Também na segunda, Fachin esteve com representantes da Ordem dos Advogados do Brasil (OAB). Ele teria afirmado, segundo pessoas que participaram do encontro, que as apurações sobre o Master não serão colocadas “debaixo do tapete” e seguirão “doa a quem doer”, inclusive para preservar o STF.

Sobre os penduricalhos, Fachin defendeu durante a reunião de terça-feira que o Judiciário não tenha “privilégio de casta”. Sob a batuta do presidente do STF, os três Poderes devem definir uma regra de transição para o pagamento das verbas até que o Congresso legisle sobre o tema.

“O Judiciário não nasceu como privilégio de casta — nasceu como promessa de Estado. Como a aposta de que a lei poderia chegar aonde o poder privado até então mandava sozinho”, disse.

Ele reconheceu ainda que este é “um momento de tensão”. “Há um debate em curso sobre remuneração, sobre benefícios, sobre o que a Constituição permite e o que ela veda. Não vim aqui para impor conclusões, e sei que há posições jurídicas legítimas a serem debatidas pelas vias adequadas. Mas vim dizer, com o respeito que cada um de vocês merece, que o Judiciário não pode sair deste momento menor do que entrou”, afirmou Fachin.

“É certo que juízas e juízes não podem ser mal remunerados. Têm direito à proteção contra o aumento do custo de vida e merecem o prestígio do valor que os orienta — a lei, a razão, a justiça. É justamente por isso, e não apesar disso, que tudo o que fazemos deve estar flagrantemente amparado no texto constitucional. Não pode haver margem para dúvidas. Não porque nos observam, mas porque é o que somos”, prosseguiu.

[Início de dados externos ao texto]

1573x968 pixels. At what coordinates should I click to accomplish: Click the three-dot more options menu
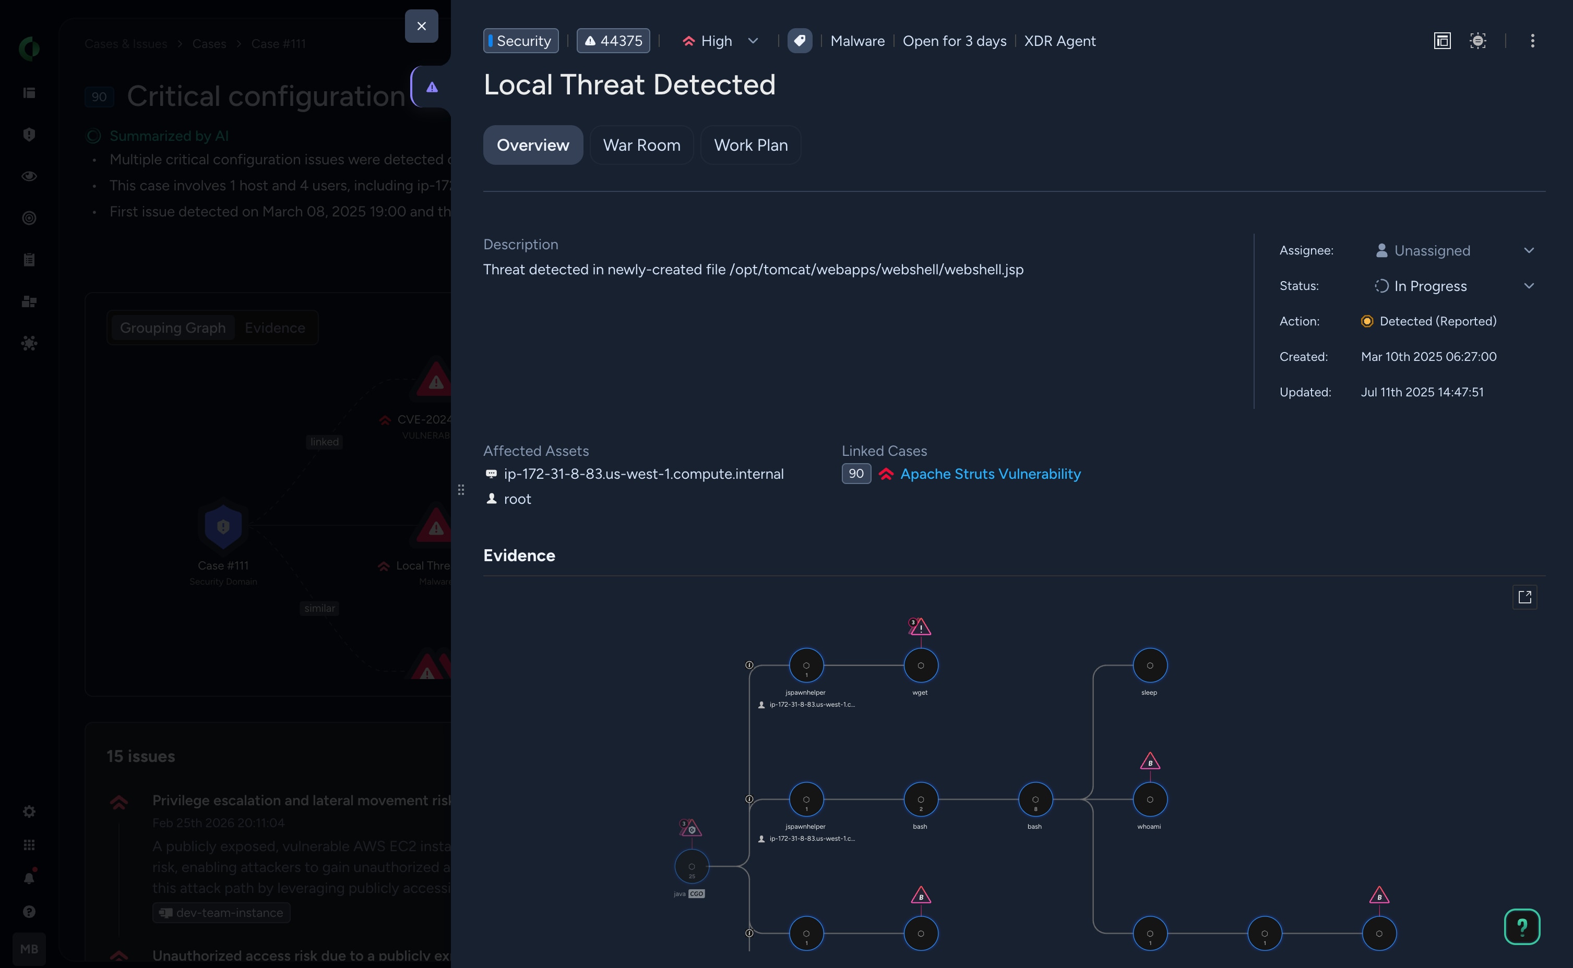[x=1532, y=41]
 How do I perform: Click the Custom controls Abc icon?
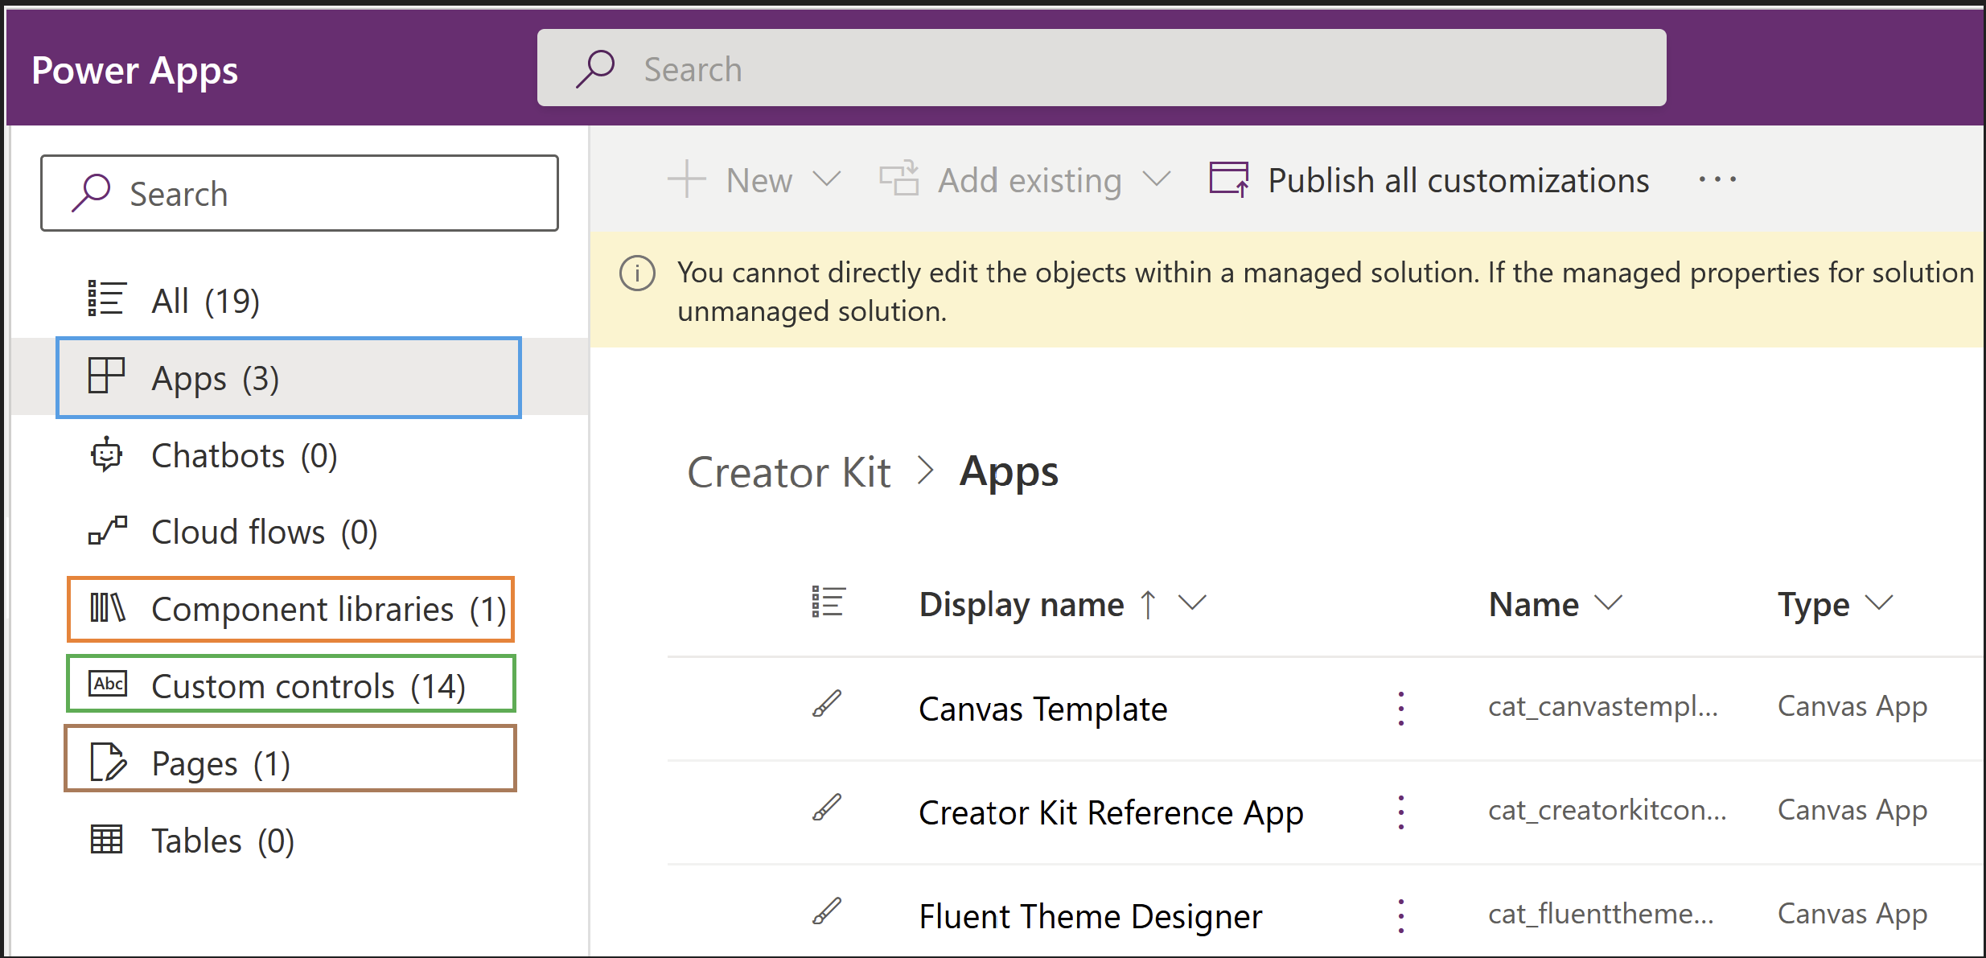click(108, 685)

Conforme adiantou o Valor, o encontro foi marcado em janeiro, antes de Dino e Gilmar Mendes darem decisões restringindo o pagamento de penduricalhos. Ao informar à reportagem sobre a reunião, porém, Fachin disse que o objetivo era fazer um “levantamento criterioso” sobre o tema, para “subsidiar decisões bem fundamentadas”. Participaram do encontro os presidentes dos tribunais superiores, de Justiça, regionais federais, eleitorais, além das cortes do trabalho e militares.

Fachin também tem tentado tomar a frente no tema e instituiu um grupo técnico com representantes dos três Poderes para propor uma regra de transição para os penduricalhos. O presidente do STF defende mudanças no pagamento das verbas indenizatórias desde que assumiu a chefia da Corte, em setembro do ano passado.

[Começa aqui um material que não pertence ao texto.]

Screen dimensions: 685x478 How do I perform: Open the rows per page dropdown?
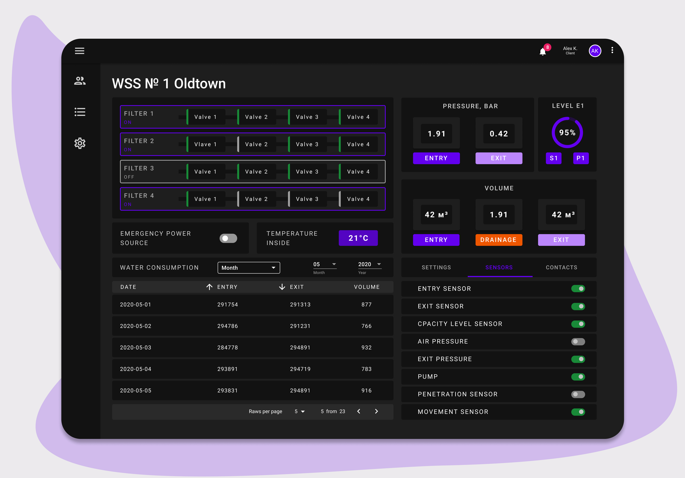(300, 411)
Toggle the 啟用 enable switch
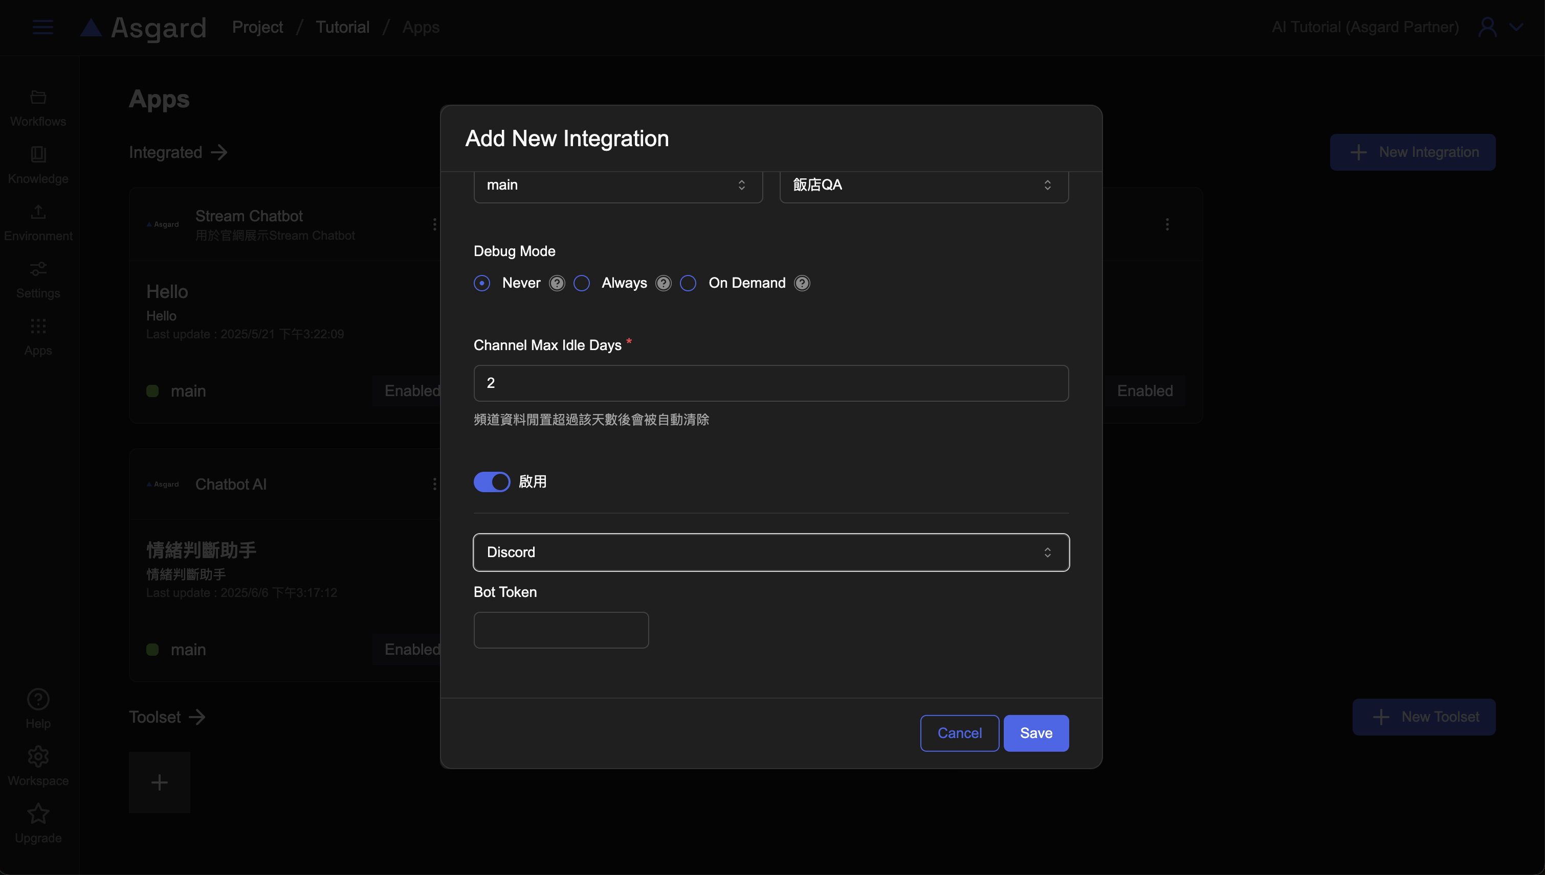This screenshot has width=1545, height=875. [x=491, y=481]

“O Judiciário é lugar de vocações genuínas e de serviço público integral. É um poder a serviço da sociedade. Juízes educam também por seus exemplos. Servidores públicos que somos, temos direito a um padrão remuneratório digno, que ao mesmo tempo assegure a independência funcional e não perpetue privilégios, nem deixe diluir seu senso de propósito”, disse na ocasião, indicando que o tema seria tratado em sua gestão.

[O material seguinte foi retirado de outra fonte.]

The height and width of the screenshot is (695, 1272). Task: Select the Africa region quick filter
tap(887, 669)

É possível que a regra de transição suspenda o pagamento de verbas indenizatórias e, como contrapartida, aumente o teto do funcionalismo, hoje em R$ 46,3 mil. Entre ministros, há a avaliação de que o valor da remuneração está defasado.

A medida valeria até o Legislativo editar lei específica sobre os penduricalhos, o que não deve ocorrer neste ano, levando em conta as eleições e a definição de quais pautas devem ser prioridade para a Câmara e o Senado em 2026.

No mês passado, Dino e Gilmar suspenderam o pagamento de penduricalhos que não são previstos em lei. Os casos foram levados ao plenário, mas o julgamento foi suspenso e será retomado em 25 de março. Até lá, a comissão criada por Fachin discute a possibilidade da regra de transição.

Segundo ministros, a regra deve tratar de ao menos dois pontos em específico: os pagamentos retroativos, que criaram distorções e supersalários no funcionalismo público, e as licenças compensatórias, e garantem um dia de folga a cada três trabalhados. As folgas podem ser vendidas.

Além de Fachin, Dino e Gilmar, o ministro Alexandre de Moraes também passou a decidir sobre o tema recentemente. Na semana passada, ele determinou que os 27 tribunais de Justiça, os 24 tribunais regionais do trabalho e os seis tribunais regionais federais expliquem se receberam, nos últimos dez anos, verbas pagas ou calculadas por equiparação ao Ministério Público.

A decisão trata da chamada “simetria”, reivindicação frequente feita por magistrados que querem receber verbas e benefícios equiparáveis aos garantidos aos procuradores e promotores do Ministério Público.